On some days, there were more enslaved people from Long Island and New Jersey at the Catharine Market than usual, specifically on holidays for which enslavers permitted enslaved people a day off. One of these holidays would have included Pinkster, which originated in 17th-century America with the settling of the Dutch. Pinkster occurred after Christmas, when the Dutch would give their servants a day off. In the 19th century, the holiday lost its association with the Dutch and gained association with Black people as they begun to leave their own cultural imprint on the holiday. Black people, both free and enslaved, would set up stands in the streets to sell food and alcohol; there was also music, dance, and parades.  The event resembled a carnival, and both Black and white children found Pinkster’s happenings entertaining. The festival also helped garner business for New York City markets in the weeks prior to the festival’s start. Catharine Market, for instance, was liable to have more Black dancers performing on the days leading up to Pinkster, as Black people often looked to earn extra money to spend on the food and goods sold by the festival’s vendors.

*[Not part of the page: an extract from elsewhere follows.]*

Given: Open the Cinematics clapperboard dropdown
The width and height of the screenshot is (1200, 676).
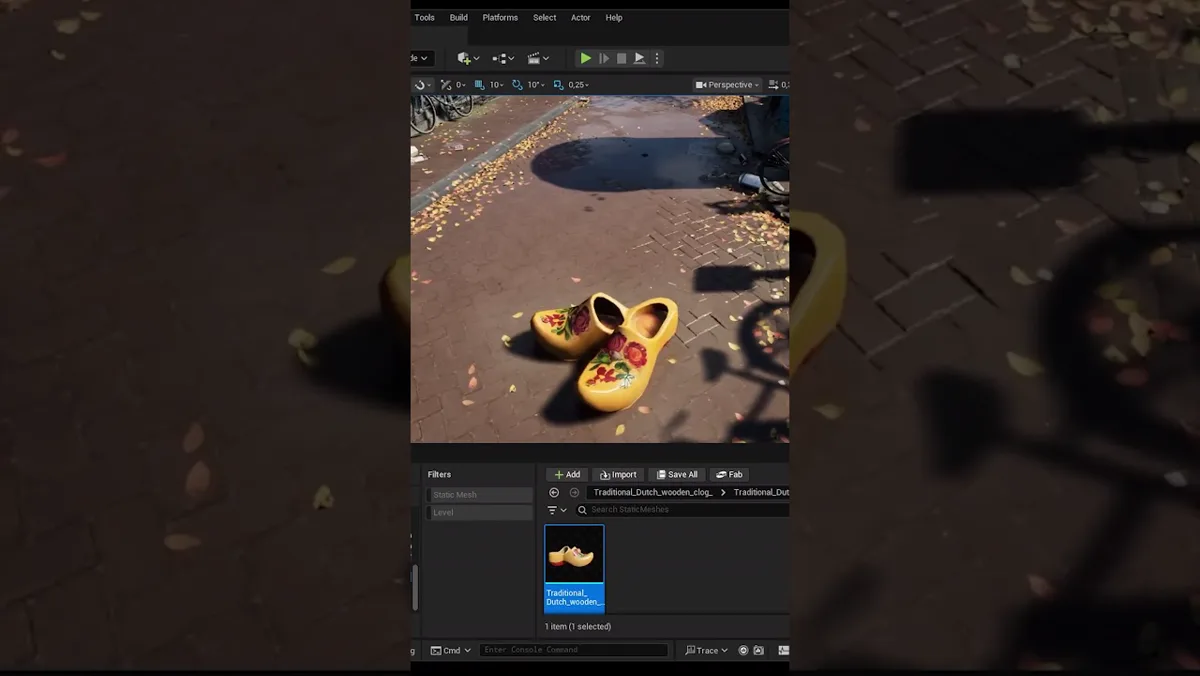Looking at the screenshot, I should click(x=538, y=59).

Some white people took issue with Pinkster’s noise and liveliness. The festival culture was particularly vibrant in Albany. In 1811, the Albany Common Council passed a law ordering the following:
“No person shall erect any tent, booth or stall within the limits of this city, for the purpose of vending any spirituous liquors, beer, mead or cider, or any kind of meat, fish, cakes or fruit nor to collect in numbers for the purpose of gambling or dancing ... or to march or parade, with or without any kind of music during the days commonly called pinxter, under penalty of ten dollars or confinement in jail.”
The law did not directly ban Pinkster celebrations, but it forbade its fundamental activities specifically during the time of the celebration. Most of these banned behaviors involve eating and drinking alcohol, as these two activities were arguably the pièce de résistance of the event; as mentioned earlier, Black people would strive to earn extra money weeks in advance for the sole purpose of buying the festival’s food and drinks. While Albany is over 100 miles away from Columbia, there still exists a relation to the school. When this law was passed, the mayor of the city of Albany was Philip Schuyler Van Rensselaer, the son of Stephen van Rensselaer II and Catharine Livingston of the Columbia merchant family.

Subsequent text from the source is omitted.